We have an example in the case of the ‘Concerned Citizen’ mailing (out-of-town, heading to Vallejo) of a machine-cancelled Sunday PM postmark, and we know that machine-cancelling was the norm across the week. We also know that local post-offices were closed on Sundays, so they can’t have been hand-cancelled anywhere other than at Rincon.

So, you’ve got mail collected on a Sunday that is postmarked for the Sunday, with the ‘local’ mail examples all being hand-cancelled and the ‘out-of-town’ example (CC) being machine-cancelled and Rincon having drop-boxes outside for pre-sorting into these two. Couple this with the fact (which remains to be confirmed) that Sunday collection was likely limited just to these boxes, and I’m struggling to see any clear alternatives to how this doesn’t just mean that the Rincon local mail for Sunday, likely relatively little, wasn’t just dumped on a table, hand stamped and bagged for the morning.

I realise that I am not in the US, but this is how we’ve always done it here for decades. If you miss the last post collection from mailboxes on a Saturday, all you do is drive down to the letter box (mailbox) at the local ‘Sorting Office’ (as they’re called here), either Saturday evening or Sunday, and your mail is off on its way to its destination Monday morning with a Saturday/Sunday postmark.

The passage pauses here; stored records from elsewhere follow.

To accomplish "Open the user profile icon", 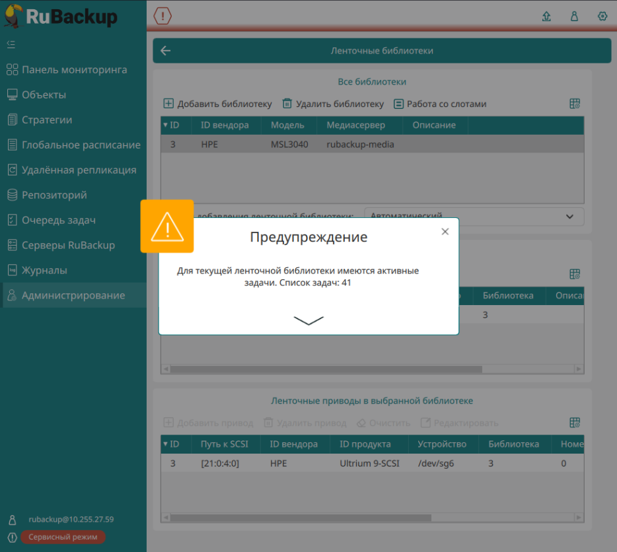I will coord(574,17).
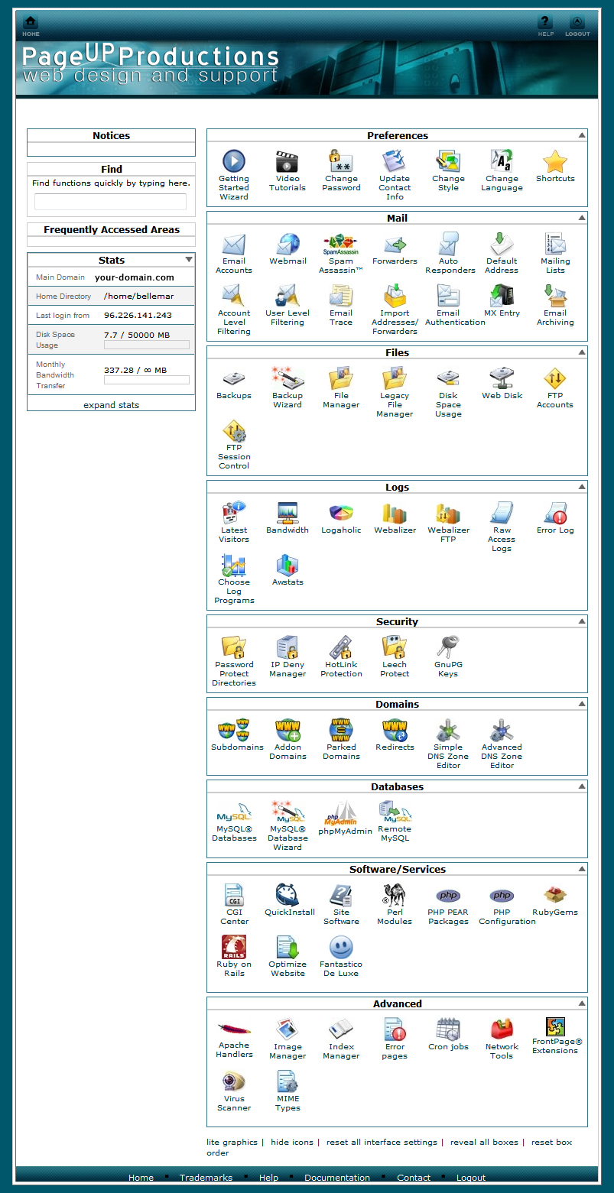Click the Find functions search field

coord(110,202)
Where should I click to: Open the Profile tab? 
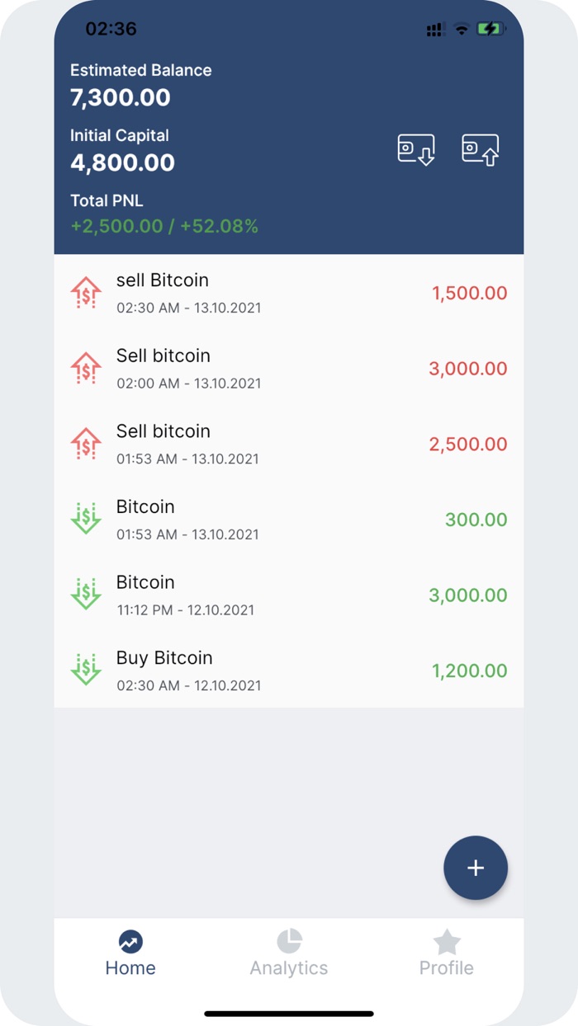(447, 953)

Otherwise, you have to wait till Monday for it to even be collected.

I know that we’ve put up a number of questions, gathered from plausible counter-arguments that various people have raised, that we would like expertly answered – and it right that we are seeking these answers – but, for my money, the only question that I am concerned about is the one as to the extent of Sunday collections. It’s certainly possible that I’m mistaken, but I’m personally fully expecting these to be limited to just the immediate Rincon mailboxes. Like the example I gave from my experience in the UK, I would expect this form of Sunday collection to have likewise been available in the US as a ‘last-ditch’ chance of getting mail that missed the last Saturday collection on its way Monday morning. I don’t think it would be heavy, as it probably isn’t here, and that’s why the local mail probably gets to skip the production line.

“This isn’t right! It’s not even wrong!”—Wolfgang Pauli (1900–1958)

 
Posted : July 4, 2019 5:41 am
(@xcaliber)
Posts: 653
Honorable Member
 

<and a postmark is legally defined to give the date when a piece of mail comes into the possession of the Postal Service. Remember, postmarks are used in legal cases as proof of, for example, the date of a tax submission or payment of a bill, so there’s no conceivable way that first class mail is permitted to lie around for a day or two at the SCF prior to postmarking;>

Shaq, I agree that we’re veering off the central topic, but if someone mails a tax submission in a mailbox on the cut-off date (April 15th), there is no guarantee that that piece of mail will receive an April 15th postmark.

It very well may, but if the processing doesn’t take place until April 16th, it will receive an April 16th postmark (as opposed to a postmark that reflects when the letter was deposited in the box.)

I read that for that reason, on each April 15th, Rincon Annex set up curbside mailing, where people in cars could hand their tax returns to special outdoor clerks until midnight, and the clerks would hand-postmark the returns on the spot.

 
Posted : July 4, 2019 7:35 am
(@simplicity)
Posts: 753
Prominent Member
 

<and a postmark is legally defined to give the date when a piece of mail comes into the possession of the Postal Service. Remember, postmarks are used in legal cases as proof of, for example, the date of a tax submission or payment of a bill, so there’s no conceivable way that first class mail is permitted to lie around for a day or two at the SCF prior to postmarking;>

That’s one of the problems it’s very conceivable that letters mailed on a Sunday were back dated on a Monday for a number of reasons.

Yes, dyslexia is probably my first undiagnosed language.